一方、エム・エイチ・グループは事業再建に向けた資金調達と事業拡大を同時に進めている。第三者割当増資によって2026年7月に約10億円を調達。今後は新株予約権の行使により約35億円の追加調達を見込んでいる。さらに、美容室運営事業の拡大に向けて、オアシスLHの発行済株式の51%を2億5500万円で取得し、同社を連結子会社化すると発表している。これに伴い、オアシスLHの完全子会社であるレモンカンパニー東京もエム・エイチ・グループの孫会社となる。
同社は今回の買収を通じて美容室運営事業を積極的に拡大する方針だ。既存の「モッズ・ヘア」を中心としたサロン事業に買収先の事業を加えることで、グループ全体の売上規模を一気に引き上げる考えだ。
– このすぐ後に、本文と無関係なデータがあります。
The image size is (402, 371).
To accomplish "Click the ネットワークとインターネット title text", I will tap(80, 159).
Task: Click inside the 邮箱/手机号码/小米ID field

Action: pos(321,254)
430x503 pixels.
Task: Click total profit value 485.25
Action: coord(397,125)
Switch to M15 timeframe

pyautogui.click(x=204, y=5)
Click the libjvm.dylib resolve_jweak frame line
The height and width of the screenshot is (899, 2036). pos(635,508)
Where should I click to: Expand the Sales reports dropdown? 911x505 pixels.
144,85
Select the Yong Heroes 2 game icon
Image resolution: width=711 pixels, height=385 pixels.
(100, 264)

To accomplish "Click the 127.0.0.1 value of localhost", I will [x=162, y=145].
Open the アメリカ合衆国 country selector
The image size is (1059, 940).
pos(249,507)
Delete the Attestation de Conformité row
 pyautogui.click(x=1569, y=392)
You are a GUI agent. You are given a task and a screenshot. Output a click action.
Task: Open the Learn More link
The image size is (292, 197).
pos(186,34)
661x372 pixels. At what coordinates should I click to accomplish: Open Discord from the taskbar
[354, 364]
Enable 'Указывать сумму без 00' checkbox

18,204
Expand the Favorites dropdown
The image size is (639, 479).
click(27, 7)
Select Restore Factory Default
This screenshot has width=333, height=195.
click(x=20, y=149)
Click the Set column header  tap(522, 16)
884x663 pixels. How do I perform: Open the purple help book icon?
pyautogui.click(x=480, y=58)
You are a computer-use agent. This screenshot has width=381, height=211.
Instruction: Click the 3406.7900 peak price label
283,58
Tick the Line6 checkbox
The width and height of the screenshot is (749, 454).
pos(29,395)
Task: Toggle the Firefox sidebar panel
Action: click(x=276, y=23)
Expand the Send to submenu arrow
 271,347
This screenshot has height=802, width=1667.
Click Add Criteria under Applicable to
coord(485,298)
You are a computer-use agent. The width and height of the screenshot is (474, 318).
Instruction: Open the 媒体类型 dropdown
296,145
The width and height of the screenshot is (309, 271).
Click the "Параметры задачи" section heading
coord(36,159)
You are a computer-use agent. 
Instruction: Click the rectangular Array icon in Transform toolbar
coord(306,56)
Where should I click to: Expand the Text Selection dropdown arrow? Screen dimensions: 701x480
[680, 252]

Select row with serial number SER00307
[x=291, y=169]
エム・エイチ・グループは、フラッグシップサロン「モッズ・ヘア」を展開する直営サロン運営事業を主軸に、フランチャイズ型のBS(ブランドシェア)サロン運営事業、ヘアメイク事業、美容室支援事業、キャリアデザイン事業などを展開している。2026年6月期を事業別で見てみると、ヘアメイク事業の売上高は3億8271万円(前期比2.2%増)、セグメント利益は1495万円(同19.2%増)と増収増益。美容室支援事業も売上高1億2223万円(同1.1%増)、セグメント利益7661万円(同2.2%減)となった。一方、タワーマンション向けコンシェルジュ派遣などを手掛けるキャリアデザイン事業は、売上高2億5376万円(同8.6%減)と減収だったものの、セグメント利益は1422万円(同7.6%増)となった。
2027年6月期は大幅な業績回復を目指す。通期業績予想は、売上高36億円(前期比94.5%増)、営業利益6000万円(前期は5200万円の赤字)、親会社株主に帰属する当期純利益3000万円(同1億500万円の赤字)を見込む。売上高は前期の18億5000万円から約2倍となり、営業利益と最終利益はいずれも黒字転換を計画している。
第三者割当増資による資金調達に加え、美容室運営会社の買収によって事業規模を拡大するエム・エイチ・グループ。2026年6月期は厳しい決算となったものの、2027年6月期はM&Aを成長エンジンとして業績のV字回復を狙う。